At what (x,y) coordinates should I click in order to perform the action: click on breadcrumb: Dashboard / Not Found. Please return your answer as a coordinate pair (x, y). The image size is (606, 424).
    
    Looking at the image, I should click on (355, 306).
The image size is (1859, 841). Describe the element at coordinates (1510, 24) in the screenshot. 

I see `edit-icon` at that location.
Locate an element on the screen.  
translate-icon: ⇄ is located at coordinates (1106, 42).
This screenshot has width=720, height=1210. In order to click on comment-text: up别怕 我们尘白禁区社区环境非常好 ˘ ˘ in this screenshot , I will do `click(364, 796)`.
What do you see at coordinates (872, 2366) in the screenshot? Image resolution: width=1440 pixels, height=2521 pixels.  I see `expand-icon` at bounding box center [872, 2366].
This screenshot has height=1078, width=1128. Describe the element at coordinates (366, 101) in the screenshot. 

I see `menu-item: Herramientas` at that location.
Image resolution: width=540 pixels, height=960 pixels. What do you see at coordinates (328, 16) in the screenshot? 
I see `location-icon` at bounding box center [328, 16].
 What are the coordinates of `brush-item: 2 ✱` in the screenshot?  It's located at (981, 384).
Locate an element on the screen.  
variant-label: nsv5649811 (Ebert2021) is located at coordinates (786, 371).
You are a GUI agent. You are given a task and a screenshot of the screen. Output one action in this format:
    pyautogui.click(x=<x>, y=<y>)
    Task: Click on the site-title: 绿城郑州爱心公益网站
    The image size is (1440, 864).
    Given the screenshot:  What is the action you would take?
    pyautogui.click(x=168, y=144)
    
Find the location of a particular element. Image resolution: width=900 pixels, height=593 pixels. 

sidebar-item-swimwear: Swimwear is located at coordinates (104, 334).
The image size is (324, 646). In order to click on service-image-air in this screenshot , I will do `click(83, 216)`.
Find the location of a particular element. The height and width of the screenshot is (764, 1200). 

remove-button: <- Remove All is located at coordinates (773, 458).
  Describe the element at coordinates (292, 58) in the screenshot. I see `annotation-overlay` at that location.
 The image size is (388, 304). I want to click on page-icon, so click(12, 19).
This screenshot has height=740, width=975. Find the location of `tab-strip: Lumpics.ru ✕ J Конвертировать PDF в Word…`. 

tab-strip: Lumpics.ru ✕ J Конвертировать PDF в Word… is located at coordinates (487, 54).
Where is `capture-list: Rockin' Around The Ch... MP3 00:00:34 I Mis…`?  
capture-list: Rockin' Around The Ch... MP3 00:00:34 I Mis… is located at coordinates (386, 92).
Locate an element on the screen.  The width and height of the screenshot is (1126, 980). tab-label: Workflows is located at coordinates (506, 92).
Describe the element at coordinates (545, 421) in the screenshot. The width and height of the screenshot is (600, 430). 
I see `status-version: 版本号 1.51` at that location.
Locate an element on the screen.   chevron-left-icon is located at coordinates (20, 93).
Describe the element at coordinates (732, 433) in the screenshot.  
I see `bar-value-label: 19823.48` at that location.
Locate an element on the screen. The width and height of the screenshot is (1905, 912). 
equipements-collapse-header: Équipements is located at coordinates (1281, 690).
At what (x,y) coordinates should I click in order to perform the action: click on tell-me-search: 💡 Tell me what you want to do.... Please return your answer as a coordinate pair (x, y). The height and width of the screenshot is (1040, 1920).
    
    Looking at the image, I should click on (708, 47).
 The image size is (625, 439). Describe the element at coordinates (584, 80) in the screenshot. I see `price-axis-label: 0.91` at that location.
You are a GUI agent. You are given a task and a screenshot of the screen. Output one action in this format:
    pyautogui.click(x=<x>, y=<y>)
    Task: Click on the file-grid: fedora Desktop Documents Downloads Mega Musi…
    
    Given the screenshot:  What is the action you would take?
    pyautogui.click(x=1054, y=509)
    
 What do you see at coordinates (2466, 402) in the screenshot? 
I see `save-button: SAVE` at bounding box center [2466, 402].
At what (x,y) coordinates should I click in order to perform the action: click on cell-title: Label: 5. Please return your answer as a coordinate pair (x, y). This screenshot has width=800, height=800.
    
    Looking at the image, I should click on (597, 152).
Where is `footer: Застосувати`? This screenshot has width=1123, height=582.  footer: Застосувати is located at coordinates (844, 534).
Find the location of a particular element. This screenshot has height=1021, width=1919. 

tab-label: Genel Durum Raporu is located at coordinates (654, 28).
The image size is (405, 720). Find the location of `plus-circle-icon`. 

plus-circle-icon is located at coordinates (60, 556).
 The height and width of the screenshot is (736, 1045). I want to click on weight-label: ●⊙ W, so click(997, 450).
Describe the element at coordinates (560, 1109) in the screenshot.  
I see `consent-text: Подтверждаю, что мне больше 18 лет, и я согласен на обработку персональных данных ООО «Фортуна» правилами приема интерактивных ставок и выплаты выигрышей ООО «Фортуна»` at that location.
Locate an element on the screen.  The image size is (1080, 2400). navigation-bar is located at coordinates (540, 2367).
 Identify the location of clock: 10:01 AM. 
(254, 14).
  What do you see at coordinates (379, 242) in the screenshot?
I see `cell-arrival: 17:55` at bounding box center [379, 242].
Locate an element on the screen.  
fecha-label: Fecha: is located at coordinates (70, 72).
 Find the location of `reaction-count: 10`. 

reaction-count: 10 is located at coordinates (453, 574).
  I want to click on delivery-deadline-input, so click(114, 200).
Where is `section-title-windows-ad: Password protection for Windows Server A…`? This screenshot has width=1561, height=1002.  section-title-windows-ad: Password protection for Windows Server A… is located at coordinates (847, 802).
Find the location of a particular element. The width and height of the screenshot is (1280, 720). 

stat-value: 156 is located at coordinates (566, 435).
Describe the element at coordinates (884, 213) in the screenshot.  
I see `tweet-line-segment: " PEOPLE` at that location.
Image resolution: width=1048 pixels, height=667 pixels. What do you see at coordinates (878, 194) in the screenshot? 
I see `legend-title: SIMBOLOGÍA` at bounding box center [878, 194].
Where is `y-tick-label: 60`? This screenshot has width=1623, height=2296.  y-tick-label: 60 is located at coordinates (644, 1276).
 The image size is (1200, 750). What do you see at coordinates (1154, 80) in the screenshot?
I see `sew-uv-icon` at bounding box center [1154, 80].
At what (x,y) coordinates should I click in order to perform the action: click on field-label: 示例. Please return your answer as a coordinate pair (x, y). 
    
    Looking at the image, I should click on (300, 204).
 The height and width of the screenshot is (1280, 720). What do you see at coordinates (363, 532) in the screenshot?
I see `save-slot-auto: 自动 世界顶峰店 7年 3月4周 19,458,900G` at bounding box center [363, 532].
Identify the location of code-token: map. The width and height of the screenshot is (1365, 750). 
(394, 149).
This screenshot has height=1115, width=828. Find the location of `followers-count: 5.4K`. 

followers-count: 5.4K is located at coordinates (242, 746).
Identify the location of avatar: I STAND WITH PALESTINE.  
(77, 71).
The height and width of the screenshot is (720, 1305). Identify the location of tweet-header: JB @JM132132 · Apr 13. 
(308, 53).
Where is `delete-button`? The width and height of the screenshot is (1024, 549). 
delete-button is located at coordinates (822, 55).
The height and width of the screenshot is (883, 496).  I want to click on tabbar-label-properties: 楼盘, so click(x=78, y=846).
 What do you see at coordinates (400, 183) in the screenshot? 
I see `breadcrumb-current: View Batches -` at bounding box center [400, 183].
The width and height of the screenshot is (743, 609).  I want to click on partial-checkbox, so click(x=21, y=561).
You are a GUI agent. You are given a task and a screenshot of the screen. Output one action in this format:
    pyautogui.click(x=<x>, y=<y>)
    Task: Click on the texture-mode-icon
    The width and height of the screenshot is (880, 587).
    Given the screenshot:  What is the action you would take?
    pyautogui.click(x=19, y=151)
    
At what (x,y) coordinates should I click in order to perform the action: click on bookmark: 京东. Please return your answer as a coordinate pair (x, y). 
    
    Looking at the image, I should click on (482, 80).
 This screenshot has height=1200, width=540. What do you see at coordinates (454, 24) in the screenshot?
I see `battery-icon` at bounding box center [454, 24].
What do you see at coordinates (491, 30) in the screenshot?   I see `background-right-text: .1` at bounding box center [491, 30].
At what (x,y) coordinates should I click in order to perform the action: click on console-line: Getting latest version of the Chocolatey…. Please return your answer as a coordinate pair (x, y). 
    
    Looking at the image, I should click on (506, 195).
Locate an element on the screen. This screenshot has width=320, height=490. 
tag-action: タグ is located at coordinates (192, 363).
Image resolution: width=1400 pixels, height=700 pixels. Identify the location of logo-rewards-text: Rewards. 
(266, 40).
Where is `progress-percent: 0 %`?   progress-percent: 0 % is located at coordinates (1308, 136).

+++

### AIM OF THE TASK
Substitute "navigation link" for "breadcrumb" in the material from its start through the line containing "Looking at the image, I should click on (355, 306).". Return those lines with everything else unchanged.

### THE COMPLETED TASK
At what (x,y) coordinates should I click in order to perform the action: click on navigation link: Dashboard / Not Found. Please return your answer as a coordinate pair (x, y). The image size is (606, 424).
    
    Looking at the image, I should click on (355, 306).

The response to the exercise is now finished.